Please filter the entries for the word "browser" and copy every line that has it.

[Extracted records]
'''

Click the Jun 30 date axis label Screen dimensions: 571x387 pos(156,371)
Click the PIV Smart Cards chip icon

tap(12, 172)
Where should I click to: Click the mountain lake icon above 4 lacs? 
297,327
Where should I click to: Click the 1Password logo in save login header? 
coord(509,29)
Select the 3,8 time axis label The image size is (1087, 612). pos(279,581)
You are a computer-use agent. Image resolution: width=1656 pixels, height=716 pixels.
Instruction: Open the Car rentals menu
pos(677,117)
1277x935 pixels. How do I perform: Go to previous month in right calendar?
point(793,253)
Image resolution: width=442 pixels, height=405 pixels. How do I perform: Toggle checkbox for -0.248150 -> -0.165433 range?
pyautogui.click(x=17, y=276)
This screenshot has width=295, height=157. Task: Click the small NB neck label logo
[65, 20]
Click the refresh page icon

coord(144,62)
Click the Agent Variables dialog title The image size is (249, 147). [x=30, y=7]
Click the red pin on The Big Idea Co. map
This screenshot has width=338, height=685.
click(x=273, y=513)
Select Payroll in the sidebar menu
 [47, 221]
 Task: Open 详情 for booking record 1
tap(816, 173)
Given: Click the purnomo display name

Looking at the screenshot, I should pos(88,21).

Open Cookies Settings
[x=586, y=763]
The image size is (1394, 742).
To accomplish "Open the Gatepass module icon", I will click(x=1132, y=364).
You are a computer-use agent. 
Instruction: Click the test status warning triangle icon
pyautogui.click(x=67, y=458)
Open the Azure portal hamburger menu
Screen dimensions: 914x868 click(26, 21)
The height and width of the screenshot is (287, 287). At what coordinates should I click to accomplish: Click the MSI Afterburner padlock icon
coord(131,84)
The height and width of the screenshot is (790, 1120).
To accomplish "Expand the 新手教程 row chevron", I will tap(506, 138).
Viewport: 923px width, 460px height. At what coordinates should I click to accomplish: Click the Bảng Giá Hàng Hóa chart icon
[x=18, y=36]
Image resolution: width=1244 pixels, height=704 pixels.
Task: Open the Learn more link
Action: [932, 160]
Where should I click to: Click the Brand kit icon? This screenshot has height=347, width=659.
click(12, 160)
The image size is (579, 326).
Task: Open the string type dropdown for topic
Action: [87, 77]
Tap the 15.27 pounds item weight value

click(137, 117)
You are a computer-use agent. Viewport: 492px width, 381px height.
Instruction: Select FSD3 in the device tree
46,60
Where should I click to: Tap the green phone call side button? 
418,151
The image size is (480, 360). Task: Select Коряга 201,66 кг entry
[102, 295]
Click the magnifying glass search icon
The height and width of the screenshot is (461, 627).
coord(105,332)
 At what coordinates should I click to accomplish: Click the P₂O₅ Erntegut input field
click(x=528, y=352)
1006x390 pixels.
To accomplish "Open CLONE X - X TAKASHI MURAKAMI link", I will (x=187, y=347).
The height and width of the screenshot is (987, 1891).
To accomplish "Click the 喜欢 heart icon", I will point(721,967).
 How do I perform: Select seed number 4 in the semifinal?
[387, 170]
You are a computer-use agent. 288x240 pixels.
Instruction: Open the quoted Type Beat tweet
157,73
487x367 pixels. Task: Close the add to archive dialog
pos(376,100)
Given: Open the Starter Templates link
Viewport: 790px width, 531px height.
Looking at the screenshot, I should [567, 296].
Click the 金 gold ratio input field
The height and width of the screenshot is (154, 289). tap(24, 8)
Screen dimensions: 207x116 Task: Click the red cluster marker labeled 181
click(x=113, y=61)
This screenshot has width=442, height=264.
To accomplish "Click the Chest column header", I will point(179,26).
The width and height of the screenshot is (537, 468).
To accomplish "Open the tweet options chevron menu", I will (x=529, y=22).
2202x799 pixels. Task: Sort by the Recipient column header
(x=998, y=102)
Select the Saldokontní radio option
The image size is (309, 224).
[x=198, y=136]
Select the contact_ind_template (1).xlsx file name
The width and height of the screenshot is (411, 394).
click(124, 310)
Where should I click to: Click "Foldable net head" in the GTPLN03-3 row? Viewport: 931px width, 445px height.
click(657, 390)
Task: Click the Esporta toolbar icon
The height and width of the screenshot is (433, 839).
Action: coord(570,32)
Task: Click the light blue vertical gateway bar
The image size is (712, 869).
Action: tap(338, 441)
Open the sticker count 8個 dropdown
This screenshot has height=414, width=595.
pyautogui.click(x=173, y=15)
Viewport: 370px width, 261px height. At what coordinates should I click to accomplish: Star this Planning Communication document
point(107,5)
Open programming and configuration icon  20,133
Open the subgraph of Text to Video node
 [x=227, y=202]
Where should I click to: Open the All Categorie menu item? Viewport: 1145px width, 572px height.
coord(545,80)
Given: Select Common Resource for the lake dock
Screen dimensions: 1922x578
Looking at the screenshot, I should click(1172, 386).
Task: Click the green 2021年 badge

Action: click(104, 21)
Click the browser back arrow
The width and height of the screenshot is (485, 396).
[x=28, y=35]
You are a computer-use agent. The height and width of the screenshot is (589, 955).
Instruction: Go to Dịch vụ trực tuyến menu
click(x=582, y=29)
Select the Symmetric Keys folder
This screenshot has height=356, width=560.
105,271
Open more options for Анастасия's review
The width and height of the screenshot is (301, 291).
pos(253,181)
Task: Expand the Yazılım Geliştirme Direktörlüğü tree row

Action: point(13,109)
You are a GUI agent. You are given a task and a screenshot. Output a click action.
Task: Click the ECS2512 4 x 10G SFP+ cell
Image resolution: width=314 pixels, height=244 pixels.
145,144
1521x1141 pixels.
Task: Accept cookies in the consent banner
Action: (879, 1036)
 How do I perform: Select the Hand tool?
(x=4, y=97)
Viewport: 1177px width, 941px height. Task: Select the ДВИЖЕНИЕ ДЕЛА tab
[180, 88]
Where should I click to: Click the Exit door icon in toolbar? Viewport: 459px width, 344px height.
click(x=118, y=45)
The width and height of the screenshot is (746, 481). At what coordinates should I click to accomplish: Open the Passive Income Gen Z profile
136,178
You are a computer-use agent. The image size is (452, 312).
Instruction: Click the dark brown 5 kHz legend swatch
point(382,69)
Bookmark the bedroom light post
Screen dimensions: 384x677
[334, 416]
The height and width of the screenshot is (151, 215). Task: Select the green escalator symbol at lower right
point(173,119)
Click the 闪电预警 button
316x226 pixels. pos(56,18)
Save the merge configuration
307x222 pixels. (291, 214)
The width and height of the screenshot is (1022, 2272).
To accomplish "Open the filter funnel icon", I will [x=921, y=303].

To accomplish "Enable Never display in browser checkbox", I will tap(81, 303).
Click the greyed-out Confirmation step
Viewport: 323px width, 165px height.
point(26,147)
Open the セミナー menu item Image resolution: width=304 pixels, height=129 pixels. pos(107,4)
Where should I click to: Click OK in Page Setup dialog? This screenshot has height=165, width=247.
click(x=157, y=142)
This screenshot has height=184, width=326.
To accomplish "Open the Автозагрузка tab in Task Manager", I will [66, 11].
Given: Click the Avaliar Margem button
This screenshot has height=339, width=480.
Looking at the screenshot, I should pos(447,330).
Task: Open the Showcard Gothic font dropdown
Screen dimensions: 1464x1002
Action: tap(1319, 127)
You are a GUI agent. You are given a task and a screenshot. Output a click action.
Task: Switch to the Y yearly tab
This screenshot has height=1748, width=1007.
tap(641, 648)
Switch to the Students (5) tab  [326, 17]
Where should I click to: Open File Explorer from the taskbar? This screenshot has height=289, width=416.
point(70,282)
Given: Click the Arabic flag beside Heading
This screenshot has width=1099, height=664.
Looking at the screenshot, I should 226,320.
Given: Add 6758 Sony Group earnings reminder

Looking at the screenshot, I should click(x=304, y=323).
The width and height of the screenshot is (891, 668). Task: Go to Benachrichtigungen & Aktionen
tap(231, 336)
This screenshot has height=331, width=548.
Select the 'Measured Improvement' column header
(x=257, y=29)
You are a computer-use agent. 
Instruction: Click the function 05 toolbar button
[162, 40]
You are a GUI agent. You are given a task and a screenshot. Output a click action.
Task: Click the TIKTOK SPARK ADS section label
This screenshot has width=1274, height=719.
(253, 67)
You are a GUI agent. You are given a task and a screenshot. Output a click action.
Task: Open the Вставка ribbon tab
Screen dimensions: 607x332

'''

• _Task answer_
Click the browser back arrow
To accomplish "Enable Never display in browser checkbox", I will tap(81, 303).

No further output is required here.